*WHAT NEEDS TO BE DONE*. Return only the lines below starting at the line containing "Click the 共享 screen share icon" and ending at the line containing "You are a computer-use", both included, exactly as they are and with no pictures.

◆ ◆ ◆

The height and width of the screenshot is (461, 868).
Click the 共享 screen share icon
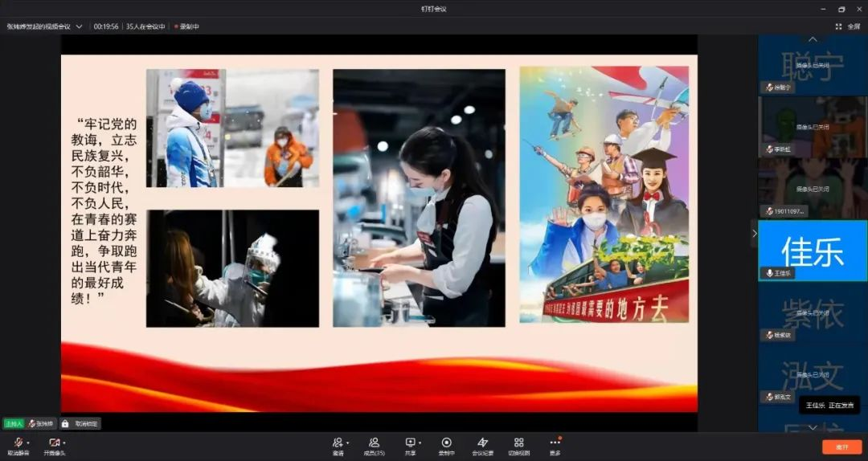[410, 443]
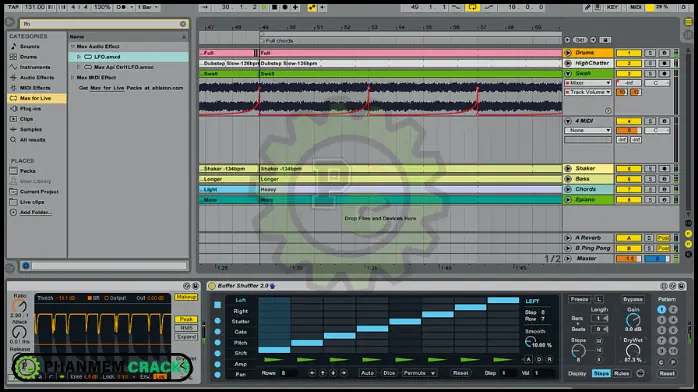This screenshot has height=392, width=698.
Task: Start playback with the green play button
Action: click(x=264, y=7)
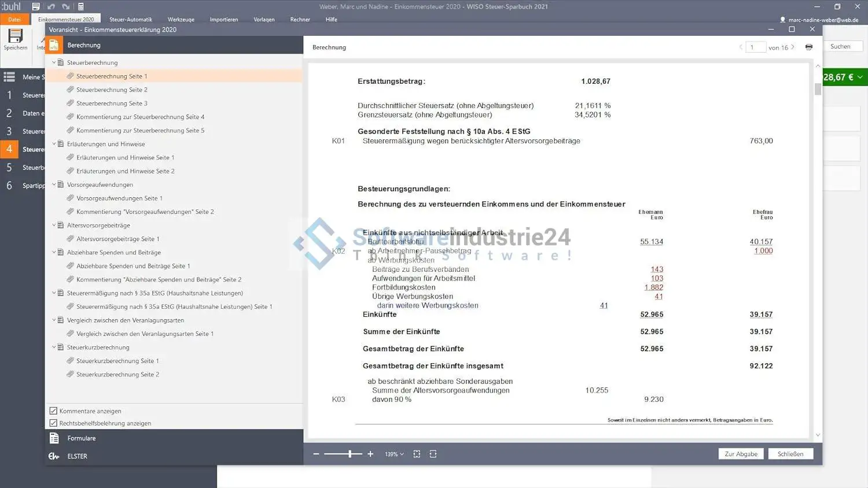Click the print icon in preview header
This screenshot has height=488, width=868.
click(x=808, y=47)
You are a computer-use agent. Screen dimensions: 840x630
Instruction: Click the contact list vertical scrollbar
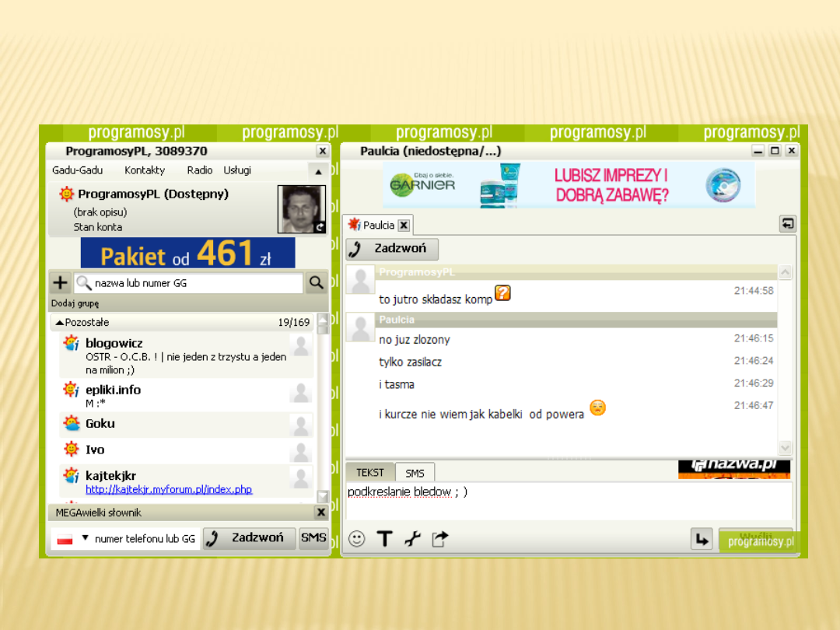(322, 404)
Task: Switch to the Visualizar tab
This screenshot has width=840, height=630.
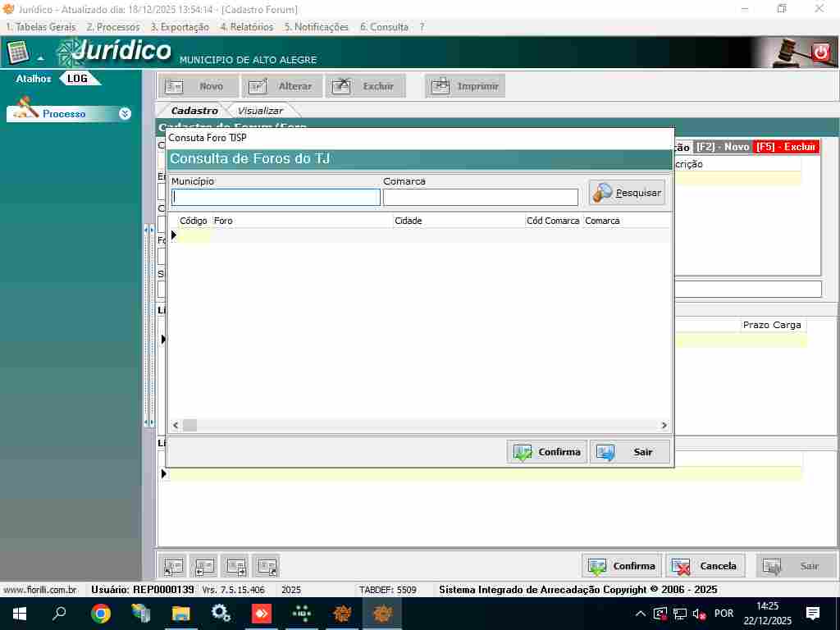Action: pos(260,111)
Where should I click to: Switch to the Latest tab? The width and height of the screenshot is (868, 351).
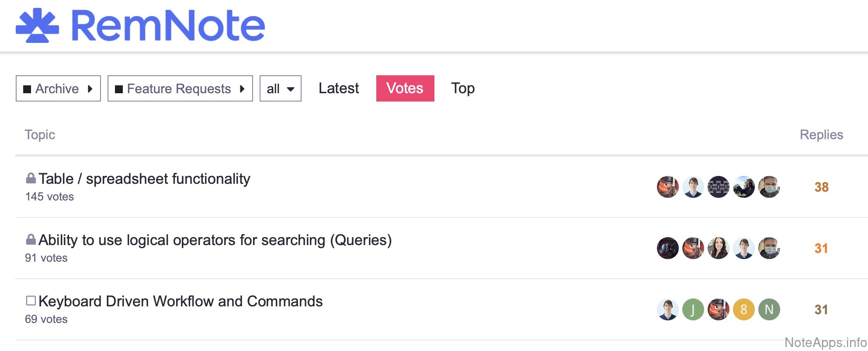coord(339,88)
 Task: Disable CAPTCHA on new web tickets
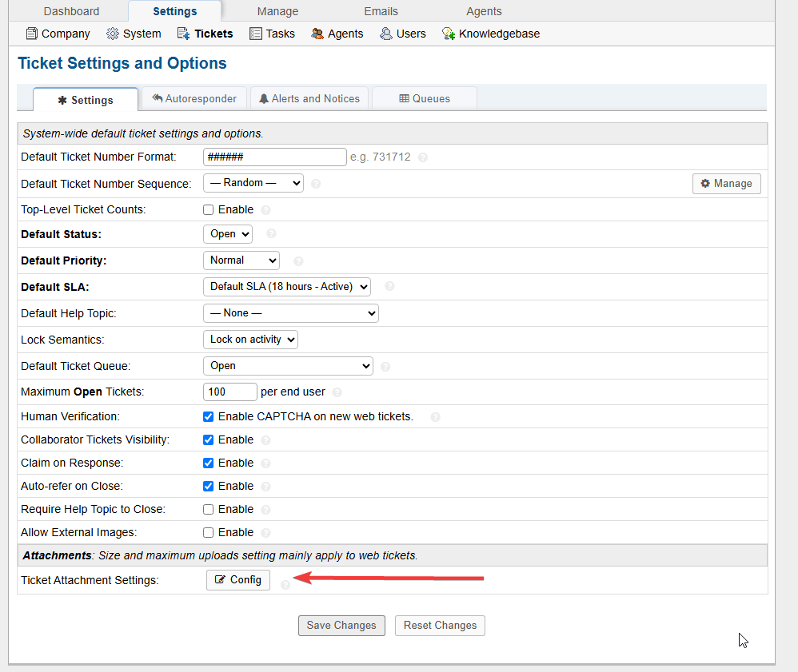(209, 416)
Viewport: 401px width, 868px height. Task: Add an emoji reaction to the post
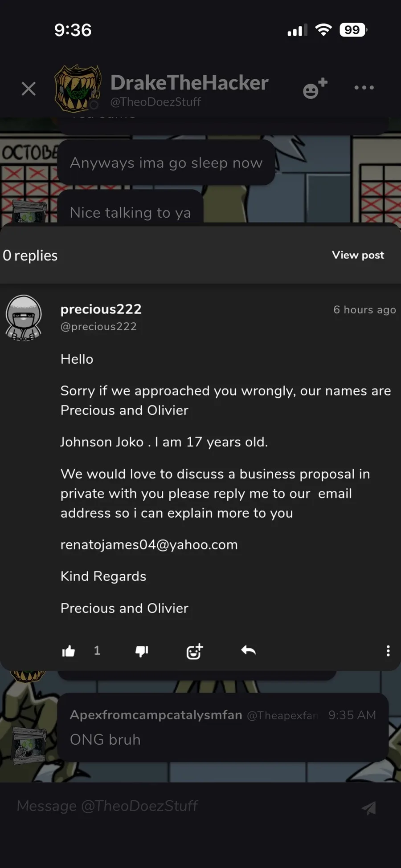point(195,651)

◆ ◆ ◆

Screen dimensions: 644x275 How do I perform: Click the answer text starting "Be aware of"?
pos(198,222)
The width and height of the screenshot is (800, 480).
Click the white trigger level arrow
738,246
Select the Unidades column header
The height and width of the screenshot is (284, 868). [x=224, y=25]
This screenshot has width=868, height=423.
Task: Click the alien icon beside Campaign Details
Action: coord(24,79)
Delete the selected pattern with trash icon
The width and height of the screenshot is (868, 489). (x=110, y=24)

◆ ◆ ◆

*RESPONSE BELOW*.
Click the 共享 screen share icon
[410, 443]
This screenshot has height=392, width=698.
Task: Start playback with the green play button
Action: click(x=264, y=7)
Click the print icon in preview header
This screenshot has height=488, width=868.
click(x=808, y=47)
You are a computer-use agent. Screen dimensions: 840x630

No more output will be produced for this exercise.